MATERIAL PROVIDED:
=-=-=

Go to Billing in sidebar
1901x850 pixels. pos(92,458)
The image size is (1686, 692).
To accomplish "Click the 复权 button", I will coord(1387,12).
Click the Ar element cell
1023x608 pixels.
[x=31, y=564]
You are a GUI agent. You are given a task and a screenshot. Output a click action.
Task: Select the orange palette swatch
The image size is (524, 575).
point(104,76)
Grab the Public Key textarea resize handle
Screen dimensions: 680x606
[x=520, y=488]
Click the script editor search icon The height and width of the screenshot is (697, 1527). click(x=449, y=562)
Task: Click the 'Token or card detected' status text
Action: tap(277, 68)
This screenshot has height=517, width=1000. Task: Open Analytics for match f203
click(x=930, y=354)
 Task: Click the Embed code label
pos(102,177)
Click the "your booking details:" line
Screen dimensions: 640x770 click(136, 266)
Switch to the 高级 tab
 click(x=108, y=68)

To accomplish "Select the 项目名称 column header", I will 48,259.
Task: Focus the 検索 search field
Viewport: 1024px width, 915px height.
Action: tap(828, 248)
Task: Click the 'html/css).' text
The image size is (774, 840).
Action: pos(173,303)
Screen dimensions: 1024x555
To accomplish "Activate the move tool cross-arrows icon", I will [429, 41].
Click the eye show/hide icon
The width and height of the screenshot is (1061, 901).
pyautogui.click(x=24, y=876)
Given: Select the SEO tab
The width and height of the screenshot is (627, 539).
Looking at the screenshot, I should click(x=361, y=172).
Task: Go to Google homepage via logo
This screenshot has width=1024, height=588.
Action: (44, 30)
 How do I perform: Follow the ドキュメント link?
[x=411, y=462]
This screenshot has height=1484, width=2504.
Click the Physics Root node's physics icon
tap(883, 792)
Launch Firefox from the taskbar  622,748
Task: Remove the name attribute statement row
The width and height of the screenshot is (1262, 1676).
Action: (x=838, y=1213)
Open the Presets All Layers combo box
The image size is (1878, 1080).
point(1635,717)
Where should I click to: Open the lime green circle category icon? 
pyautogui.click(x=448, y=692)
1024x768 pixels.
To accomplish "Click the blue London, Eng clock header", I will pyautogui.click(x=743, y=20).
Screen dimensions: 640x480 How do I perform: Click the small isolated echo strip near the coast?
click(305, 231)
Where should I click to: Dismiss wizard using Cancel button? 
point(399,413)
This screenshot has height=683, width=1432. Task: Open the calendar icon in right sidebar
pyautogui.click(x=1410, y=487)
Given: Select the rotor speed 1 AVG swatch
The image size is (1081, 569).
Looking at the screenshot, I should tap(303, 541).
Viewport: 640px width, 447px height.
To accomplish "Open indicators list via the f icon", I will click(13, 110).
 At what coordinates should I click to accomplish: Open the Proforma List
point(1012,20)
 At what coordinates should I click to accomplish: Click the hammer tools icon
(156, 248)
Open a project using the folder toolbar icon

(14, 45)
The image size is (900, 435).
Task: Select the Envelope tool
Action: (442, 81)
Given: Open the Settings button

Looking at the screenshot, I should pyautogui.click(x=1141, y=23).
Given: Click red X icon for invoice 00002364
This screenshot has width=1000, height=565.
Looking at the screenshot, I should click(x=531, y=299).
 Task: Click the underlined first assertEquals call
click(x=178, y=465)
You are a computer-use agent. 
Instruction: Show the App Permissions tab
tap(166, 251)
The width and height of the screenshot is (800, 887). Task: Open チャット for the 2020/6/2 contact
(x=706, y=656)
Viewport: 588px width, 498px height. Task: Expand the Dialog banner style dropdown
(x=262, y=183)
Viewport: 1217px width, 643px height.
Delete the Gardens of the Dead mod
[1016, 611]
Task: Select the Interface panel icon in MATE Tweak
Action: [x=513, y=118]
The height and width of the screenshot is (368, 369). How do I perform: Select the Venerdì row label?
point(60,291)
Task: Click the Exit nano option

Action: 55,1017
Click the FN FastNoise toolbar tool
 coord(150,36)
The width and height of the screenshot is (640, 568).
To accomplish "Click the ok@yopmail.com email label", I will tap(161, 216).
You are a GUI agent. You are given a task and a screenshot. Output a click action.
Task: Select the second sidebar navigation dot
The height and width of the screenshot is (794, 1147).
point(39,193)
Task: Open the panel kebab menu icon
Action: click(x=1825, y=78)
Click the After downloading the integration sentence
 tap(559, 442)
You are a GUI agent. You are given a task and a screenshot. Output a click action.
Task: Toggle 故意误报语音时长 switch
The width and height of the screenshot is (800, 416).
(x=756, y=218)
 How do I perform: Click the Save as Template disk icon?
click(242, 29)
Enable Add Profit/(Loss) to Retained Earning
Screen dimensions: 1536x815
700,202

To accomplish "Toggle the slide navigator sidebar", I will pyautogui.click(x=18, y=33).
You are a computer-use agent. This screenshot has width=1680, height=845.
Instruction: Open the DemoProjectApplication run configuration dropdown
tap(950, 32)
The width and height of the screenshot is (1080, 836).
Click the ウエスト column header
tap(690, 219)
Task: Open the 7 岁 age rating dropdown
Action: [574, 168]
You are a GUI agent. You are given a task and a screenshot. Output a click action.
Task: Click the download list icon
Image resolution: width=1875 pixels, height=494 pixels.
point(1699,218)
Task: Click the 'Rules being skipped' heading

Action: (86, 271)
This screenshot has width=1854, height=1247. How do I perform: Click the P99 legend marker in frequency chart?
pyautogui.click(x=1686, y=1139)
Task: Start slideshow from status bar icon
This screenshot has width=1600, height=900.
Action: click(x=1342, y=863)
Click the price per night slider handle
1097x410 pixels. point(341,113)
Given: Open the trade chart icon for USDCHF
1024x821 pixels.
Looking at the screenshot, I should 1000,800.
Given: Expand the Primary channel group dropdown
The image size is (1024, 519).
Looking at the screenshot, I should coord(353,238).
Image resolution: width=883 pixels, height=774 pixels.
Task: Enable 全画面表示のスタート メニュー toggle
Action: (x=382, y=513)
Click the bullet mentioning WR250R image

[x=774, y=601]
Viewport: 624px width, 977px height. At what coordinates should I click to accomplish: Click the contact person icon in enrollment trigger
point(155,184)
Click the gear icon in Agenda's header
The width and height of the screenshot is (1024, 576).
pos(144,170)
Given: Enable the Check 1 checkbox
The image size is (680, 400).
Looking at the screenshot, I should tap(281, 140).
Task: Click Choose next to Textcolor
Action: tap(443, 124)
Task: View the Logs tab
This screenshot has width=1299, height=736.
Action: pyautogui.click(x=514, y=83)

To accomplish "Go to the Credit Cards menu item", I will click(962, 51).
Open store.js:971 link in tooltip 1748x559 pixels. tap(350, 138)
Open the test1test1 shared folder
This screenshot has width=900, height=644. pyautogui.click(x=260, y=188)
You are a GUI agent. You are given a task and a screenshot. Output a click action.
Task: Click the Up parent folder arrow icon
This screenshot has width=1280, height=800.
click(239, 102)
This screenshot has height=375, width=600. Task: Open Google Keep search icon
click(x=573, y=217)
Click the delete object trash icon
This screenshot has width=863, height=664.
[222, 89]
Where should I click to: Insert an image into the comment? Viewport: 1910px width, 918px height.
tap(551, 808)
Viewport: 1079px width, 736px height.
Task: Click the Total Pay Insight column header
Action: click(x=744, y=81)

=-=-=

PROBLEM DETAILS: Each of the lines above must appear again, unchanged.

WRITTEN RESPONSE:
Go to Billing in sidebar
1901x850 pixels. pos(92,458)
The image size is (1686, 692).
To accomplish "Click the 复权 button", I will coord(1387,12).
Click the Ar element cell
1023x608 pixels.
[x=31, y=564]
You are a GUI agent. You are given a task and a screenshot. Output a click action.
Task: Select the orange palette swatch
The image size is (524, 575).
point(104,76)
Grab the Public Key textarea resize handle
Screen dimensions: 680x606
[x=520, y=488]
Click the script editor search icon The height and width of the screenshot is (697, 1527). click(x=449, y=562)
Task: Click the 'Token or card detected' status text
Action: tap(277, 68)
This screenshot has height=517, width=1000. Task: Open Analytics for match f203
click(x=930, y=354)
 Task: Click the Embed code label
pos(102,177)
Click the "your booking details:" line
Screen dimensions: 640x770 click(136, 266)
Switch to the 高级 tab
 click(x=108, y=68)

To accomplish "Select the 项目名称 column header", I will 48,259.
Task: Focus the 検索 search field
Viewport: 1024px width, 915px height.
Action: tap(828, 248)
Task: Click the 'html/css).' text
The image size is (774, 840).
Action: pos(173,303)
Screen dimensions: 1024x555
To accomplish "Activate the move tool cross-arrows icon", I will [429, 41].
Click the eye show/hide icon
The width and height of the screenshot is (1061, 901).
pyautogui.click(x=24, y=876)
Given: Select the SEO tab
The width and height of the screenshot is (627, 539).
Looking at the screenshot, I should click(x=361, y=172).
Task: Go to Google homepage via logo
This screenshot has width=1024, height=588.
Action: (44, 30)
 How do I perform: Follow the ドキュメント link?
[x=411, y=462]
This screenshot has height=1484, width=2504.
Click the Physics Root node's physics icon
tap(883, 792)
Launch Firefox from the taskbar  622,748
Task: Remove the name attribute statement row
The width and height of the screenshot is (1262, 1676).
Action: (x=838, y=1213)
Open the Presets All Layers combo box
The image size is (1878, 1080).
point(1635,717)
Where should I click to: Open the lime green circle category icon? 
pyautogui.click(x=448, y=692)
1024x768 pixels.
To accomplish "Click the blue London, Eng clock header", I will pyautogui.click(x=743, y=20).
Screen dimensions: 640x480 How do I perform: Click the small isolated echo strip near the coast?
click(305, 231)
Where should I click to: Dismiss wizard using Cancel button? 
point(399,413)
This screenshot has height=683, width=1432. Task: Open the calendar icon in right sidebar
pyautogui.click(x=1410, y=487)
Given: Select the rotor speed 1 AVG swatch
The image size is (1081, 569).
Looking at the screenshot, I should tap(303, 541).
Viewport: 640px width, 447px height.
To accomplish "Open indicators list via the f icon", I will click(13, 110).
 At what coordinates should I click to accomplish: Open the Proforma List
point(1012,20)
 At what coordinates should I click to accomplish: Click the hammer tools icon
(156, 248)
Open a project using the folder toolbar icon

(14, 45)
The image size is (900, 435).
Task: Select the Envelope tool
Action: (442, 81)
Given: Open the Settings button

Looking at the screenshot, I should pyautogui.click(x=1141, y=23).
Given: Click red X icon for invoice 00002364
This screenshot has width=1000, height=565.
Looking at the screenshot, I should click(x=531, y=299).
 Task: Click the underlined first assertEquals call
click(x=178, y=465)
You are a computer-use agent. 
Instruction: Show the App Permissions tab
tap(166, 251)
The width and height of the screenshot is (800, 887). Task: Open チャット for the 2020/6/2 contact
(x=706, y=656)
Viewport: 588px width, 498px height. Task: Expand the Dialog banner style dropdown
(x=262, y=183)
Viewport: 1217px width, 643px height.
Delete the Gardens of the Dead mod
[1016, 611]
Task: Select the Interface panel icon in MATE Tweak
Action: [x=513, y=118]
The height and width of the screenshot is (368, 369). How do I perform: Select the Venerdì row label?
point(60,291)
Task: Click the Exit nano option

Action: 55,1017
Click the FN FastNoise toolbar tool
 coord(150,36)
The width and height of the screenshot is (640, 568).
To accomplish "Click the ok@yopmail.com email label", I will tap(161, 216).
You are a GUI agent. You are given a task and a screenshot. Output a click action.
Task: Select the second sidebar navigation dot
The height and width of the screenshot is (794, 1147).
point(39,193)
Task: Open the panel kebab menu icon
Action: click(x=1825, y=78)
Click the After downloading the integration sentence
 tap(559, 442)
You are a GUI agent. You are given a task and a screenshot. Output a click action.
Task: Toggle 故意误报语音时长 switch
The width and height of the screenshot is (800, 416).
(x=756, y=218)
 How do I perform: Click the Save as Template disk icon?
click(242, 29)
Enable Add Profit/(Loss) to Retained Earning
Screen dimensions: 1536x815
700,202

To accomplish "Toggle the slide navigator sidebar", I will pyautogui.click(x=18, y=33).
You are a computer-use agent. This screenshot has width=1680, height=845.
Instruction: Open the DemoProjectApplication run configuration dropdown
tap(950, 32)
The width and height of the screenshot is (1080, 836).
Click the ウエスト column header
tap(690, 219)
Task: Open the 7 岁 age rating dropdown
Action: [574, 168]
You are a GUI agent. You are given a task and a screenshot. Output a click action.
Task: Click the download list icon
Image resolution: width=1875 pixels, height=494 pixels.
point(1699,218)
Task: Click the 'Rules being skipped' heading

Action: (86, 271)
This screenshot has width=1854, height=1247. How do I perform: Click the P99 legend marker in frequency chart?
pyautogui.click(x=1686, y=1139)
Task: Start slideshow from status bar icon
This screenshot has width=1600, height=900.
Action: click(x=1342, y=863)
Click the price per night slider handle
1097x410 pixels. point(341,113)
Given: Open the trade chart icon for USDCHF
1024x821 pixels.
Looking at the screenshot, I should 1000,800.
Given: Expand the Primary channel group dropdown
The image size is (1024, 519).
Looking at the screenshot, I should coord(353,238).
Image resolution: width=883 pixels, height=774 pixels.
Task: Enable 全画面表示のスタート メニュー toggle
Action: (x=382, y=513)
Click the bullet mentioning WR250R image

[x=774, y=601]
Viewport: 624px width, 977px height. At what coordinates should I click to accomplish: Click the contact person icon in enrollment trigger
point(155,184)
Click the gear icon in Agenda's header
The width and height of the screenshot is (1024, 576).
pos(144,170)
Given: Enable the Check 1 checkbox
The image size is (680, 400).
Looking at the screenshot, I should tap(281, 140).
Task: Click Choose next to Textcolor
Action: tap(443, 124)
Task: View the Logs tab
This screenshot has width=1299, height=736.
Action: pyautogui.click(x=514, y=83)

To accomplish "Go to the Credit Cards menu item", I will click(962, 51).
Open store.js:971 link in tooltip 1748x559 pixels. tap(350, 138)
Open the test1test1 shared folder
This screenshot has width=900, height=644. pyautogui.click(x=260, y=188)
You are a GUI agent. You are given a task and a screenshot. Output a click action.
Task: Click the Up parent folder arrow icon
This screenshot has width=1280, height=800.
click(239, 102)
This screenshot has height=375, width=600. Task: Open Google Keep search icon
click(x=573, y=217)
Click the delete object trash icon
This screenshot has width=863, height=664.
[222, 89]
Where should I click to: Insert an image into the comment? Viewport: 1910px width, 918px height.
tap(551, 808)
Viewport: 1079px width, 736px height.
Task: Click the Total Pay Insight column header
Action: click(x=744, y=81)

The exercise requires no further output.